→ **TEXT SHOWN**

···

We have developed ELBook, a computer-based system for retrieving fine-grained (i.e., highly specific) information from text documents.7
ELBook requires that domain experts make explicit as indexes some of the knowledge contained in the text of documents. However, unlike the pioneering Hepatitis Knowledge-Base,8
ELBook does not require indexers to provide a representation of all the knowledge contained in its documents. Query and concept models constrain the space of possible ELBook indexes and queries. Thus, the design of ELBook builds on the attempts by Hersh, Purcell,9
and others to incorporate more domain-specific knowledge into full-text IR systems (Table 1).
Full-text Information Retrieval Systems and Selected Characteristics of Their Indexing Methods
Enthusiasm for the retrieval capabilities of ELBook has consistently been tempered, however, by the realization that generating indexes for ELBook without computer-based support is extremely time-consuming.10
Furthermore, to evaluate the performance of ELBook on any test collection, we require a substantial amount of such precise indexing. If indexes of this type cannot be generated with sufficient accuracy and in an acceptably efficient manner, increases in search precision or recall using these indexes would be moot. Thus, we set out to develop a computer-based system that could provide automated support for indexing full-text documents for use in ELBook.
Several researchers have attempted to automate some or all of the process of generating indexes for various types of full-text documents. Investigators at the National Library of Medicine (NLM) have described both semi-automated11
and fully automated12
indexing systems designed for journal publications. MedLEE, a natural language understanding system, can extract concepts from clinical notes and reports with reasonable accuracy that can then be used as indexes, although modeling domain knowledge for specific applications remains a bottleneck.13–16
Furthermore, NLP systems like MedLEE typically do not provide support for interactive document indexing; such interaction could improve the accuracy of index generation through human review.

···

→ **WHAT THE TASK ASKS**
Copy the ELBook passage from "We have developed" to "systems (Table 1)." word for word.

→ **RECORDED INFORMATION**
···

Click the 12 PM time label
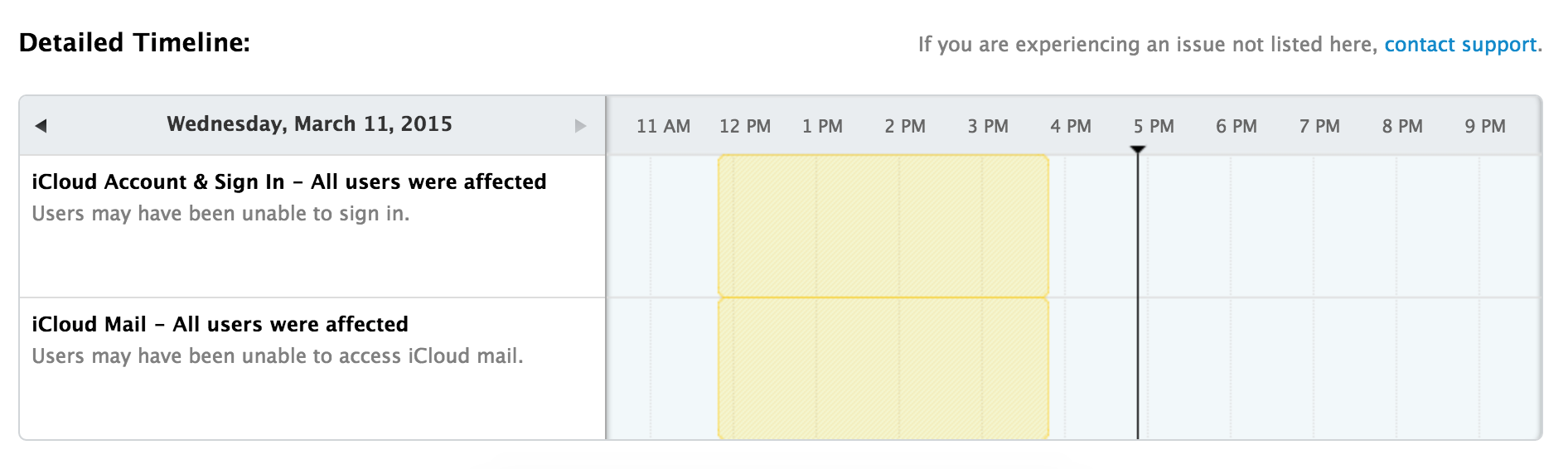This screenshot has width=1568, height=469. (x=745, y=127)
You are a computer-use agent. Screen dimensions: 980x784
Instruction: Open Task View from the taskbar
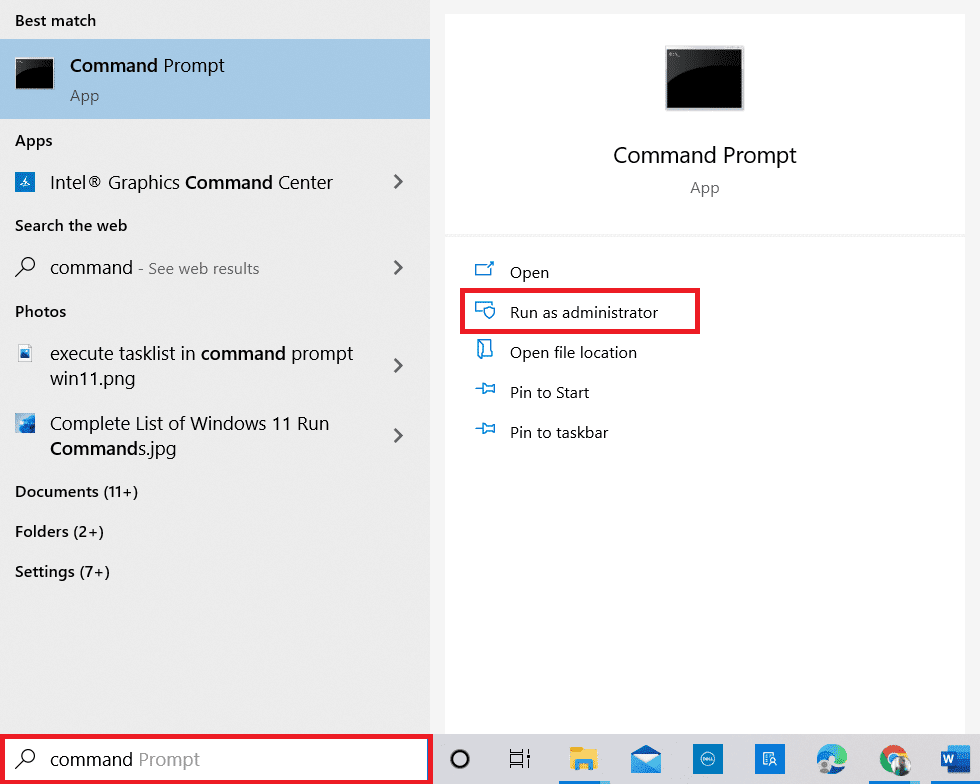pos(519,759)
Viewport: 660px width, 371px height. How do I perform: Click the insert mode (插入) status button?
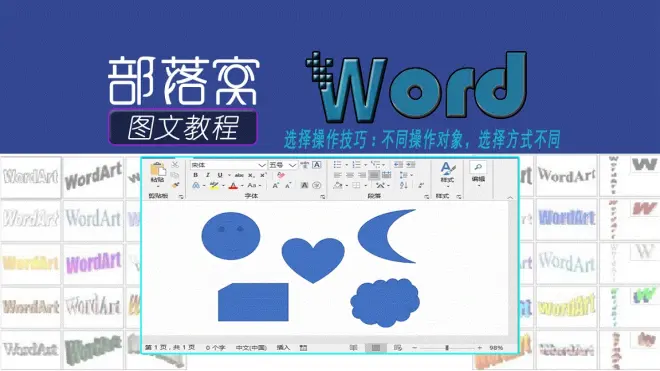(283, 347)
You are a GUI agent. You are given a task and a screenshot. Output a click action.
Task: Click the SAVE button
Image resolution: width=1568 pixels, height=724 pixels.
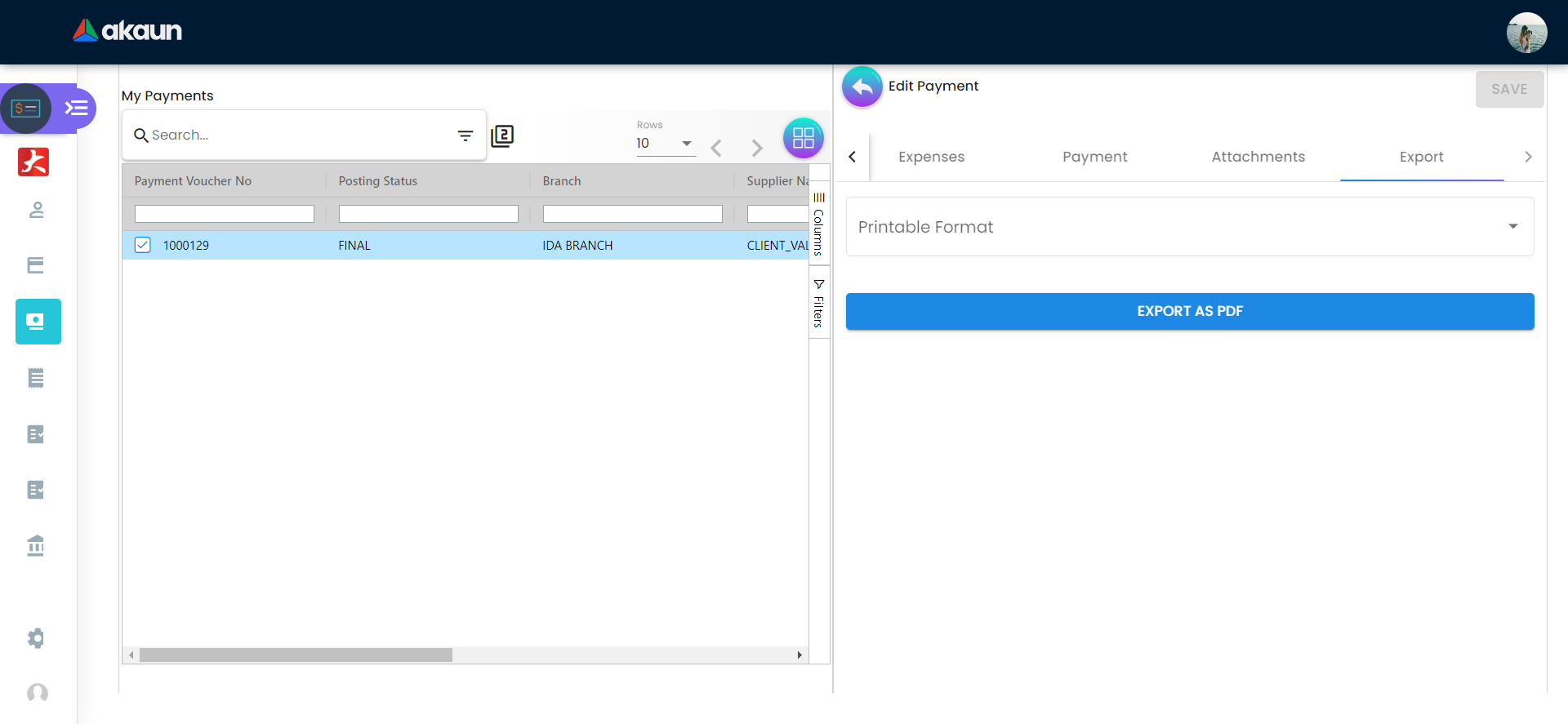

···

→ **EXPECTED OUTPUT**
We have developed ELBook, a computer-based system for retrieving fine-grained (i.e., highly specific) information from text documents.7
ELBook requires that domain experts make explicit as indexes some of the knowledge contained in the text of documents. However, unlike the pioneering Hepatitis Knowledge-Base,8
ELBook does not require indexers to provide a representation of all the knowledge contained in its documents. Query and concept models constrain the space of possible ELBook indexes and queries. Thus, the design of ELBook builds on the attempts by Hersh, Purcell,9
and others to incorporate more domain-specific knowledge into full-text IR systems (Table 1).